In CASP11, we used PRESCO and the helix-helix interaction potential for selecting decoys from server models that were made available for human predictors. Selected models were refined by side-chain modeling and structure relaxation with a short molecular dynamics (MD) simulation. The whole procedure turned out to be successful. Our group was ranked first among all the participants in the free modeling (FM) category when the top 1 models were considered (http://www.predictioncenter.org/casp11/zscores_final.cgi?formula=assessors).
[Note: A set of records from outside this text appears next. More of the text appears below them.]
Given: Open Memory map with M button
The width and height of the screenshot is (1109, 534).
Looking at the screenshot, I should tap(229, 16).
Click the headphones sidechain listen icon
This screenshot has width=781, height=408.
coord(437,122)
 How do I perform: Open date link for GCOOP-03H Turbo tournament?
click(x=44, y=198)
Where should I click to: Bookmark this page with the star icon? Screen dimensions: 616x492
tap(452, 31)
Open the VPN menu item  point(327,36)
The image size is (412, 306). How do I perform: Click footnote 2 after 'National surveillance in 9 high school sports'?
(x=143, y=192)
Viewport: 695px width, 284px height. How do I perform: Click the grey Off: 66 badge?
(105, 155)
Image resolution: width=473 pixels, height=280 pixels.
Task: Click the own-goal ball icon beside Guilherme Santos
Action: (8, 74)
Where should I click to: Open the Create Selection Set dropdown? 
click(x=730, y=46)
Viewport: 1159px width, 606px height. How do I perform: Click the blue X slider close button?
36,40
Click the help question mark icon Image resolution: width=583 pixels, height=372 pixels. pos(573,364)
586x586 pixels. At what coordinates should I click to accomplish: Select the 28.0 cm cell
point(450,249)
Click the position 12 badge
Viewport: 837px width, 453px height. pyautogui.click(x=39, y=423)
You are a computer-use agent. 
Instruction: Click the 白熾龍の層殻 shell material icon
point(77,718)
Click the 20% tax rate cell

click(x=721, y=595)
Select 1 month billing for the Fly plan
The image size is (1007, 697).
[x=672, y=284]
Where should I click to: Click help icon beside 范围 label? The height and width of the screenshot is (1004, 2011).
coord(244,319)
Using the assessors’ formula for model evaluation, which considers six scores, GDT-TS²⁵, IDDT²⁶, TenS²⁷, QCS²⁸, contS²⁹, and Molprobity³⁰, our group (Kiharalab, group code 333) obtained the Sum Z-score of 44.2048, which has a relatively large gap of 7.5064 to the second group with 36.6984. When the models with the best scores among five submitted models were considered, our group was ranked second. In this case, the Sum Z-score gap to the first group was 5.452. Now that the native structures of targets and group rankings have been released, we perform a retrospective examination of each step of our prediction procedure to discuss its successes as well as potential areas for improvement.

Materials and Methods

Overall structure prediction procedure

Our structure prediction procedure is summarized in Figure 1. PRESCO played the main role in selecting initial models from server models that were made available to human predictors. Three models were selected with PRESCO and the other two were selected by our recently developed helix-helix interaction potential that is implemented in CABS. Side-chains of selected models were removed and rebuilt with Oscar-Star³¹. Finally, models underwent structure relaxation with a short MD simulation. The five models were ranked by PRESCO again and submitted. Below, each step is explained in more detail.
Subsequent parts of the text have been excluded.